54. DE L'ÉLECTRICE MARIE-ANTONIE DE SAXE.

Dresde, 9 décembre 1765.



Sire,

Lacédémone, comme l'observe Votre Majesté, pouvait se soutenir sans or ni argent; son terroir fournissait à tous ses besoins, <101>et ses expéditions de guerre ne s'étendaient alors qu'à quelques lieues de ses murs. Chaque Spartiate portait son bagage et ses munitions de bouche. Mais vous le dites très-bien, Sire, l'état présent des choses, non plus que nos mœurs, ne nous permet point de mépriser les métaux. Le commerce, qui en est le canal, s'attire nécessairement l'attention des souverains. Je m'estimerais bien heureuse, Sire, si je pouvais contribuer à le rétablir entre vos États et la Saxe sur un pied également avantageux aux uns et aux autres, et je commence à protester à V. M. que l'Administrateur a toujours été fort éloigné de vouloir y mettre des entraves. Il a cru ne faire qu'user d'une précaution nécessaire au soutien de nos fabriques, qui périraient, si on ne leur assurait au moins la consommation intérieure, tandis que l'entrée des pays voisins leur est interdite. Les marchands de Leipzig auraient bien mieux aimé la liberté entière. Aussi avons-nous toujours excepté dans nos défenses le transit, les foires, et même le commerce en gros hors des foires.

Mais laissons là le passé. Nous désirons, Sire, sincèrement d'y remédier, et je ferai volontiers toutes les avances.
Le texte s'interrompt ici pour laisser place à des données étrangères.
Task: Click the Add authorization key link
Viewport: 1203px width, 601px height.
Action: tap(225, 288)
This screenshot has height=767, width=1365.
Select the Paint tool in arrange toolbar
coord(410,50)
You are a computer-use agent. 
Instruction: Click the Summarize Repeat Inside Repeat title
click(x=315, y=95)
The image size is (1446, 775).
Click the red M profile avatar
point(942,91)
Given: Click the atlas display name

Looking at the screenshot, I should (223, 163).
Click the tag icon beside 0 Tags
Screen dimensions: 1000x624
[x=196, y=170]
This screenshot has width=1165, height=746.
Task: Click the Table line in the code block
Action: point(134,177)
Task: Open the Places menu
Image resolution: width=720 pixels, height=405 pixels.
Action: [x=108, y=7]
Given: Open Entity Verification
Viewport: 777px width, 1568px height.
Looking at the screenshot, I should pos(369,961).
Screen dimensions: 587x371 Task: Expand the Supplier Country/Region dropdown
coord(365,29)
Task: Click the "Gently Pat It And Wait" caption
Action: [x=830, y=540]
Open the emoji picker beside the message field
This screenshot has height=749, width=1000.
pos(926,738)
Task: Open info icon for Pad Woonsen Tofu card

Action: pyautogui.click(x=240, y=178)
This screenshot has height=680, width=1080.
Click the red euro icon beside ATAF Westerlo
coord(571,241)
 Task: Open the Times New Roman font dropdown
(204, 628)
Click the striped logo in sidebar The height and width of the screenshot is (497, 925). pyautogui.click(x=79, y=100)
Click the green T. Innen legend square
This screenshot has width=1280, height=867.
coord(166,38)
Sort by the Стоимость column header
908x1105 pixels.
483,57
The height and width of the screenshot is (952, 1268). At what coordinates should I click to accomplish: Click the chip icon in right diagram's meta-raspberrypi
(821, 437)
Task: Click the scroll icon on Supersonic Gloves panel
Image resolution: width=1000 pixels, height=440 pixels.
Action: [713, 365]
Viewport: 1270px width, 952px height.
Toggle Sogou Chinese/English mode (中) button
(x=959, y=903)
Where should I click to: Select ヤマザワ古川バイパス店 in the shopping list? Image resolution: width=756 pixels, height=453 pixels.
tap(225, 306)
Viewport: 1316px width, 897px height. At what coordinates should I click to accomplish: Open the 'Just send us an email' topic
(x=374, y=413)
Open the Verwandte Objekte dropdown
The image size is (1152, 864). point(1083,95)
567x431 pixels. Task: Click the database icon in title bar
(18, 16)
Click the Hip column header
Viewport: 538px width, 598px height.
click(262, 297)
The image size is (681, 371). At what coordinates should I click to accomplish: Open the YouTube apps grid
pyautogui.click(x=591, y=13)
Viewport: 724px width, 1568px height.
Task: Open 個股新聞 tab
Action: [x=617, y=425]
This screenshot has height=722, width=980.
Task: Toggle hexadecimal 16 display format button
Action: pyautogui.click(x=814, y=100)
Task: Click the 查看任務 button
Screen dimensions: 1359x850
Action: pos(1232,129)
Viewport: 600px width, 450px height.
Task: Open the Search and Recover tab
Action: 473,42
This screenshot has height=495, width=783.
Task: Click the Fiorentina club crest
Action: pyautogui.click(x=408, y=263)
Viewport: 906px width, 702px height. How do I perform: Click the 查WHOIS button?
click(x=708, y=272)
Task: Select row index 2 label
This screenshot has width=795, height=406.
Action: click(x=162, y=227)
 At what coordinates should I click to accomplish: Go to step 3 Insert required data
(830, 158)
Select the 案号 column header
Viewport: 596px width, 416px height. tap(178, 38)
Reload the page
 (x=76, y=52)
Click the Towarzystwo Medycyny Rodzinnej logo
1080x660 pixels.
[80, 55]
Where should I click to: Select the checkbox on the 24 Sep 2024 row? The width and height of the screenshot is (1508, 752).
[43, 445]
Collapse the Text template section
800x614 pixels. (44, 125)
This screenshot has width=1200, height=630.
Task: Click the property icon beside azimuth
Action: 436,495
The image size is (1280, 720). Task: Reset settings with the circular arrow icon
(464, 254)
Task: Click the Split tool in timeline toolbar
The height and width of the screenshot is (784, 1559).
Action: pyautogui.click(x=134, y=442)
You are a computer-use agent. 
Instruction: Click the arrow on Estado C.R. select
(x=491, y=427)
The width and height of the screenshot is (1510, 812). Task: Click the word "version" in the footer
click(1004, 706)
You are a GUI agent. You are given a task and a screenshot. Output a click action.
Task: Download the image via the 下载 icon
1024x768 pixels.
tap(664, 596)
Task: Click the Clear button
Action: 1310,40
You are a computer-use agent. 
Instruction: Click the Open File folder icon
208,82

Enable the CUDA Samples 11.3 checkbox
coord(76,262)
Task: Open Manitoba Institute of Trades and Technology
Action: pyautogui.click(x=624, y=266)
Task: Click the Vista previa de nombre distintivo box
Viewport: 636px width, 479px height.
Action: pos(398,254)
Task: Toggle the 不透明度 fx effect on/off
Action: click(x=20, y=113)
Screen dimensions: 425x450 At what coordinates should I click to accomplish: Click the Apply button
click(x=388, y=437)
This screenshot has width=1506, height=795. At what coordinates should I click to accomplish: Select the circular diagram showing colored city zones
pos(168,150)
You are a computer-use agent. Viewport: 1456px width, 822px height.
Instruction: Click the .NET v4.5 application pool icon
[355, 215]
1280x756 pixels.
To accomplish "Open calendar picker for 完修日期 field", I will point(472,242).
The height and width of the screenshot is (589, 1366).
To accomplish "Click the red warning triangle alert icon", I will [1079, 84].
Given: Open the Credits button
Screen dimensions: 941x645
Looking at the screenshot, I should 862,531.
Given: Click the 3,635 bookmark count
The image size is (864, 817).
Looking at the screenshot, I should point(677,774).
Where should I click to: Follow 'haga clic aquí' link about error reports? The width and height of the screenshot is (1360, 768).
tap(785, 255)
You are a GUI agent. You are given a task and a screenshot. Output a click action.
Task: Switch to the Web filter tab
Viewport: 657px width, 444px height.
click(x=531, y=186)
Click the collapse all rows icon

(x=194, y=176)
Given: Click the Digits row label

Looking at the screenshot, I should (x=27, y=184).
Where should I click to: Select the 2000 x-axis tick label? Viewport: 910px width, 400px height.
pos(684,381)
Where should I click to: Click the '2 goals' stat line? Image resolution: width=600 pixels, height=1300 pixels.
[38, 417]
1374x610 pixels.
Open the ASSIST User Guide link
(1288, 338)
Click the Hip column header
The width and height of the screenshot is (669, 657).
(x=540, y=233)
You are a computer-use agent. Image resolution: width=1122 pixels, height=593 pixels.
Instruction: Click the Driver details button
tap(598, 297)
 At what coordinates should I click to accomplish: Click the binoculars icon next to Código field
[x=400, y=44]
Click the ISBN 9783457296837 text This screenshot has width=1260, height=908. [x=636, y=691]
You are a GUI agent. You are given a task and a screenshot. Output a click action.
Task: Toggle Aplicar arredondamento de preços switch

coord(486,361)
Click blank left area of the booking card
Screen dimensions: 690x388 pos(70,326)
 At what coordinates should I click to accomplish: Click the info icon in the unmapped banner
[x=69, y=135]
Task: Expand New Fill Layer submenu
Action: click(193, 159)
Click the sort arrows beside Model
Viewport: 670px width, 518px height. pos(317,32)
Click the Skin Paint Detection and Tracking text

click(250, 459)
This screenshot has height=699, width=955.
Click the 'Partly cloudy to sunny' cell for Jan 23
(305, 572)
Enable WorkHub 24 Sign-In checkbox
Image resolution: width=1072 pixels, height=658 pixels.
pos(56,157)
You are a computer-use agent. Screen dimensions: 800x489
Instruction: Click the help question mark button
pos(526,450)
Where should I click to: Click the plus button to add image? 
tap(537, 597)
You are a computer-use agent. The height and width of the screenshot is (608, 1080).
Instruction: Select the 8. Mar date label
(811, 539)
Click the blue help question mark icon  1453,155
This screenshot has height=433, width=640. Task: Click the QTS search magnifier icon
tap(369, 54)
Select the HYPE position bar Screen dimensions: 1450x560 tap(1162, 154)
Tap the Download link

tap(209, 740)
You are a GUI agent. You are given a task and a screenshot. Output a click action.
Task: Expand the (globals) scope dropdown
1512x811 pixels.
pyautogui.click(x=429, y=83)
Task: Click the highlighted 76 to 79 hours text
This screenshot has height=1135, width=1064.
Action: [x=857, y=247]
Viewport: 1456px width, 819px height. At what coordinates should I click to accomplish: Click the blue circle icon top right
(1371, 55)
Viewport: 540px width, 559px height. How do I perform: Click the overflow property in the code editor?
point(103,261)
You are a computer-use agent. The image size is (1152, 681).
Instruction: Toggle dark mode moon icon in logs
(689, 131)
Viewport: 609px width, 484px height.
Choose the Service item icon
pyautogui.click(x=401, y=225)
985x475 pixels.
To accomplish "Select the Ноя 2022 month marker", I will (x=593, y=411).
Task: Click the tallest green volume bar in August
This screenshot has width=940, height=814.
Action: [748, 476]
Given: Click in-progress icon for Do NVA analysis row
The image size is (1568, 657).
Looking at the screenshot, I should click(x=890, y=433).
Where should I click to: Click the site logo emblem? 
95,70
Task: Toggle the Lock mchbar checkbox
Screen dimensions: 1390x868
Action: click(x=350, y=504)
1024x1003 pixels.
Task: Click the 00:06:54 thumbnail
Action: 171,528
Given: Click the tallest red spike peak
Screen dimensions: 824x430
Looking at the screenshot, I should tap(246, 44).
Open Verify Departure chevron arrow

Entre souverains, ce n'est pas le sexe qui décide. Que faut-il faire, Sire? Veuillez vous expliquer et prendre confiance en moi; nous parviendrons mille fois plus tôt à une convention utile que si de part et d'autre nous rangeons nos grosses perruques en bataille, et les laissons combattre la plume à la main. Liberté et réciprocité : n'admettez-vous pas, Sire, cette devise? Mais, quoi qu'il en arrive, il n'est au monde ni perruque ni tête qui puisse m'empêcher d'écrire à V. M., aussi longtemps qu'elle l'aura pour agréable, ni altérer les sentiments de la plus haute considération avec lesquels je suis, etc.